La raíz del concepto de culpa es también educativa según Susana Martínez Lahuerta, psicóloga clínica especialista en modificación de conducta: "El valor que se concede a una persona, en nuestra sociedad española, se calcula en función de lo que sabe hacer, pero no damos ninguna importancia a los errores que haya cometido como motor de aprendizaje".

Así se explica que nos cueste tanto aceptar que nos hemos equivocado. "Todo lo negativo nos molesta y echar la culpa al otro es un gran recurso", completa Martínez Lahuerta, "porque la mente prefiere desligarse de lo que trae consigo una consecuencia negativa".

¿He sido yo?

Ante una acusación, primero habría que "analizar la relación real que tenemos con el fenómeno con el que se nos vincula y, segundo, comprobar hasta dónde llega nuestra responsabilidad", repasa el psicólogo Raúl Padilla. Ese es el inicio del camino, que luego pasará por asumir nuestra responsabilidad y actuar en consecuencia, pidiendo en su caso disculpas por el daño causado y prestándonos a restaurarlo.

Pero, sobre todo, hay que evitar vivir instalados en el pensamiento Steve Urkel, del “¿he sido yo?”. Explican los expertos que aquellos que tienden a atribuir la responsabilidad de sus fallos a los demás son personas con una percepción hipersubjetiva de la realidad y con un alto nivel de intolerancia a las emociones negativas, pero también recalcan que cada uno es el conductor de su propia vida.
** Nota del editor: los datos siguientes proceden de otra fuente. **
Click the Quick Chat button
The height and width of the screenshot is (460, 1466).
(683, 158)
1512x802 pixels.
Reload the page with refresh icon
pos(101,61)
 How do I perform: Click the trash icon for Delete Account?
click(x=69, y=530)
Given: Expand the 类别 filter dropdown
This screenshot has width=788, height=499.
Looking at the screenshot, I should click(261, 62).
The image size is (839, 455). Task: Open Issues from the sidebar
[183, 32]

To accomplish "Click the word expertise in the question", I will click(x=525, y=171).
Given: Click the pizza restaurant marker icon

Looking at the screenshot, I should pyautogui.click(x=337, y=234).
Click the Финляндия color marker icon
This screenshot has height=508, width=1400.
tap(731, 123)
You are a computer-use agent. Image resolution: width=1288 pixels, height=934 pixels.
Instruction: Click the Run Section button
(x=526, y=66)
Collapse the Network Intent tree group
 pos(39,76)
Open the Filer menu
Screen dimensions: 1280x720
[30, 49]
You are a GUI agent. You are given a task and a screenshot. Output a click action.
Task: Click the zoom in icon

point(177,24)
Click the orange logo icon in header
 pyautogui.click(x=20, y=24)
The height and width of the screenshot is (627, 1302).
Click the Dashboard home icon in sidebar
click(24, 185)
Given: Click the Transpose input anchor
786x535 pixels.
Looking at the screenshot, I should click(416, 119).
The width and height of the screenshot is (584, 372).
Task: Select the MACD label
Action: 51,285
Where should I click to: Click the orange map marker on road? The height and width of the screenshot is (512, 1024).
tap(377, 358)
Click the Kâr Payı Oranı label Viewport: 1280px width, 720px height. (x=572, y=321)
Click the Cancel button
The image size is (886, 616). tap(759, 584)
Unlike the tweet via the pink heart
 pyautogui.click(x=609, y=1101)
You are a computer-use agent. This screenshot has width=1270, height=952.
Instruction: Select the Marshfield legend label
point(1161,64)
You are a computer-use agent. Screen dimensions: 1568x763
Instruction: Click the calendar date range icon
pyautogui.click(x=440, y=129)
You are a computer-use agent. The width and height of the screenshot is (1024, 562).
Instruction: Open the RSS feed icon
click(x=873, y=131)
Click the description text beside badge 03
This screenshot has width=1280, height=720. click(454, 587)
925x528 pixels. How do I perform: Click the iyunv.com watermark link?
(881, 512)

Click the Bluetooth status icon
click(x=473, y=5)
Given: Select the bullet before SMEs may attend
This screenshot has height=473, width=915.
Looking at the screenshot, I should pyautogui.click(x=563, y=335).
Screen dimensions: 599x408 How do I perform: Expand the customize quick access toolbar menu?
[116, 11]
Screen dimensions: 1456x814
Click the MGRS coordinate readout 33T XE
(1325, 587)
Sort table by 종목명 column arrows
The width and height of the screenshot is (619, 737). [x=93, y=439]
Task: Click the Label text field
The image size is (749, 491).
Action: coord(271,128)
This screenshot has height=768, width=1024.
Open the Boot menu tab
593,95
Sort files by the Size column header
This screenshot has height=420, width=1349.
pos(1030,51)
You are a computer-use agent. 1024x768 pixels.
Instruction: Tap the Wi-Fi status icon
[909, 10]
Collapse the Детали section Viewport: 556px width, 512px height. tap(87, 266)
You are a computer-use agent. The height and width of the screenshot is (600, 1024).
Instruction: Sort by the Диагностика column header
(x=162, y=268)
“En psicología, existe una técnica llamada ‘Entrenamiento en solución de problemas’. Antes de lanzarse a cualquier acción, independientemente del resultado que vayamos a obtener, conviene analizar los pros y contras”, repasa Martínez Lahuerta. De esta forma, sea o no errada la decisión, cada uno podrá determinar qué es lo que ha ocurrido y detectar el fallo, pudiendo así adivinar de forma más fiel quién ha jugado qué papel.

Asimismo, siempre habrá que ser conscientes de que la responsabilidad última será propia. “La mayoría de los seres humanos hacemos las cosas por desidia, por olvido o por impericia, pero no por malicia”, afirma Miguel Ángel Cueto. Y ello, sumado a que la decisión final será siempre personal, lleva a pensar que aunque el consejo o la actitud del otro no haya sido la correcta, la decisión final sobre cómo sobrellevar o atacar la situación habrá sido personal, privada. En definitiva, nuestra.

Por eso, echar balones fuera puede ser un recurso para sentirnos mejor, pero raramente responderá al justo reparto de papeles. Aunque sí conviene diferenciar entre la responsabilidad y la culpa: el otro podrá asumir cierto grado de la primera, aunque no la segunda en su amplitud total. Porque un amigo podrá haber animado a otro a invertir en una empresa de globos aerostáticos, con el convencimiento de que ese es un negocio en auge, pero la decisión del inversor habrá sido jugarse su dinero.

Ahora sí: cómo no cargar con culpas que no son suyas

Porque tan malo es escurrir el bulto como ser el que recibe la recriminación. Entonces, ¿cómo no acabar siendo el cabeza de turco? Calma, que se puede: “Esta persona tiene que hacer un análisis objetivo de la situación y hacerle ver la realidad al emisor, siempre con calma y sosiego”, avanza la psicóloga Martínez Lahuerta. Explica también que si la otra persona es abordada con argumentos pausados pero contundentes será capaz de entender, finalmente, que la decisión última que le ha llevado a su situación fue exclusivamente suya.

‘Yo te aconsejé con la mejor de mis intenciones y te pido disculpas. El consejo era malo, sí. Pero no fue con mala intención’. Fin. Poco más hay que hablar. Ahora, se podrá asumir un papel que permita brindar ayuda para solucionar el entuerto, para reconducir la situación, pero en ningún caso habrá que asumir la culpa. A no ser, claro está, que el consejo o la acción fueran deliberadamente maliciosas. Pero ese es otro tema,

Y dijo el sabio: “Tropecé dos veces, y con la misma piedra; tropecé dos veces, y con el mismo pie”. Bien, quizá lo de sabio sea excesivo. Mejor digamos experimentado. Julio Iglesias ponía música en los ochenta a la humana práctica de cometer dos –y tres, y cuatro, y cinco– veces el mismo fallo.

No aclaraba, eso sí, si asumía o no la culpa. Pero la conclusión, según las voces autorizadas, es que el problema no es errar, sino errar muchas veces en lo mismo. Y, más allá, el problema está en errar y, además, hacerse un Steve Urkel.